Может быть, они такие холеные потому, что мы видим избранных, — думал я, пока сам не попал на Запад и не убедился, что на Западе — все такие. Так в Советском Союзе где-нибудь в глухой деревне сразу можно узнать идущего по улице горожанина, но у себя в городе он ничем не будет отличаться от других: в городе все такие.
Так вот, например, англичанин или англичанка, резко выделяясь даже в Москве (не будем уже говорить про Рязань или Тулу) своей одеждой, своим здоровым, прямо-таки холеным видом, у себя в Англии затеряются среди миллионов подобных, потому что здесь все такие. Здесь, между прочим, и городского жителя от сельского отличить по внешнему виду невозможно.
Моя бабушка умерла в шестьдесят лет, и к этому возрасту она выглядела действительно как бабушка, изможденная согбенная старуха. Сколько я знал женщин — и одноклассниц моих по школе, и соседок, и сослуживиц, которые к тридцати годам уже выглядели пожилыми, изможденными, больными целыми букетами болезней, а к сорока… боже мой, да кто же в сорок лет в Советском Союзе считается молодым? В некоторых профессиях — например, охранники в концлагерях — в сорок лет уже выходят на пенсию.
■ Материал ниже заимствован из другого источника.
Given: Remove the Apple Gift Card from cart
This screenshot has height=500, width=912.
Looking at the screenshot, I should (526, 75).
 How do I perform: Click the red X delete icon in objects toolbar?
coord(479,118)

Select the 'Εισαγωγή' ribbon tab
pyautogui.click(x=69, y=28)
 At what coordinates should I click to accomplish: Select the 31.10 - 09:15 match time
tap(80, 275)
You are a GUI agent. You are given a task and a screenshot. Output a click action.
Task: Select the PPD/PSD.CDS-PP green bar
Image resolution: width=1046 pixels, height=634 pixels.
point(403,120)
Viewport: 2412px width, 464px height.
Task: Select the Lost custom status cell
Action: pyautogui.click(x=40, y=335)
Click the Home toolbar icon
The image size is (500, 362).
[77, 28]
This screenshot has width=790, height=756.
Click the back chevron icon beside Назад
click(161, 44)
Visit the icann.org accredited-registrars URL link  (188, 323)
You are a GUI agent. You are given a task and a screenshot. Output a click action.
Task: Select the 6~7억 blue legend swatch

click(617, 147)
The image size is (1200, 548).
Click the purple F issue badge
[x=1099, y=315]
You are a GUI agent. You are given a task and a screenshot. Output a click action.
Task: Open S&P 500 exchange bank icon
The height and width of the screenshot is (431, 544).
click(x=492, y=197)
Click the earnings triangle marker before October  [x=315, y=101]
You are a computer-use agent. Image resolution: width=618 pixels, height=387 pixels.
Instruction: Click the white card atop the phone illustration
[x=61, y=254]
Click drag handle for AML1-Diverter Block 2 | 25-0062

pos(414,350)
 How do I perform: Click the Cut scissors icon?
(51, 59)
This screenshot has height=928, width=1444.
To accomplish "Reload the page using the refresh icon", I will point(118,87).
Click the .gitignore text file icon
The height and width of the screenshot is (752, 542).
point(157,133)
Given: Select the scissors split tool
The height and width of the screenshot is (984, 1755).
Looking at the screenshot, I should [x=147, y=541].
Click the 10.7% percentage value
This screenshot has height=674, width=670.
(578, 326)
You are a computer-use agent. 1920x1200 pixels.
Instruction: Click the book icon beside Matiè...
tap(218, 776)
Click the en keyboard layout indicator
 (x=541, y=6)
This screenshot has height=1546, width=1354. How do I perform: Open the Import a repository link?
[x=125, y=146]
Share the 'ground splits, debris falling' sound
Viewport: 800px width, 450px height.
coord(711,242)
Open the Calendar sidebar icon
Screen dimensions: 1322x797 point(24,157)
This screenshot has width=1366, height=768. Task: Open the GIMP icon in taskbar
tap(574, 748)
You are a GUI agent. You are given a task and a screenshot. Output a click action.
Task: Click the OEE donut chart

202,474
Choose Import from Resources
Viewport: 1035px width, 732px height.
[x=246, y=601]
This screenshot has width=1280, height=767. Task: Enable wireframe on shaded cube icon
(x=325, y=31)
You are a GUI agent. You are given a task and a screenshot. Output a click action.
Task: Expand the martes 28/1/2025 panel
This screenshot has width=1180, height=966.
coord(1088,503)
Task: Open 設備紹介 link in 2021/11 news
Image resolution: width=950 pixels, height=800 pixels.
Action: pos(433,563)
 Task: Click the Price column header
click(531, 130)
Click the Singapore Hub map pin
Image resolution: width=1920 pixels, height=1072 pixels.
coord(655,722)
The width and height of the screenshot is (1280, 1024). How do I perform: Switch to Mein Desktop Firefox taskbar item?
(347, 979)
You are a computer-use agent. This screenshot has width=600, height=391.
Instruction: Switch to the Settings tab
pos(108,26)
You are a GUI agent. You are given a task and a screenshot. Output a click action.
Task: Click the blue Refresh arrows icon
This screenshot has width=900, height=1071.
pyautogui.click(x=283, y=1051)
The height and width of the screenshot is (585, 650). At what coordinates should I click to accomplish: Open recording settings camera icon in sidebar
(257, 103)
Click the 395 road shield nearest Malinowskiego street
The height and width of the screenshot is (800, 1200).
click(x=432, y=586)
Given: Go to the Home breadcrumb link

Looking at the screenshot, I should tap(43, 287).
В Англии сорок-пятьдесят лет — это самый-то расцвет человека, и мужчины и женщины. На них свысока, как на молодежь, смотрят активные, энергичные семидесяти-, восьмидесятилетние. На иную женщину смотришь и совершенно не можешь определить: сорок пять ей уже лет или, может, еще только двадцать пять. И не в косметике здесь дело, и не в одежде, а в том, что я когда-то определял как «холеность». Образ жизни холит.
Они не знают, прежде всего, совершенно не знают того особого вида страха, под прессом которого человек в Советском Союзе находится буквально с ясельного возраста, страха, угнетающего нервную систему, а с нею и весь организм в целом. Далее, они не мордуются так, как советские люди, на работе, а затем в погоне за тем, чтобы что-то достать. Они гораздо менее подвержены «ошибкам», как некоторые врачи именуют состояние, когда все существо человека хочет одного, а вместо этого вынуждено делать другое. Это страшные катаклизмы для организма, и если они систематичны, то разрушают его как систематический артиллерийский обстрел. «Хочу!» Нет, нельзя! Делай то, что «не хочу», что, может быть, «ненавижу». Западному человеку совершенно неведомы многие и многие психопатологические разрушители организма, которые при советском образе жизни введены в норму.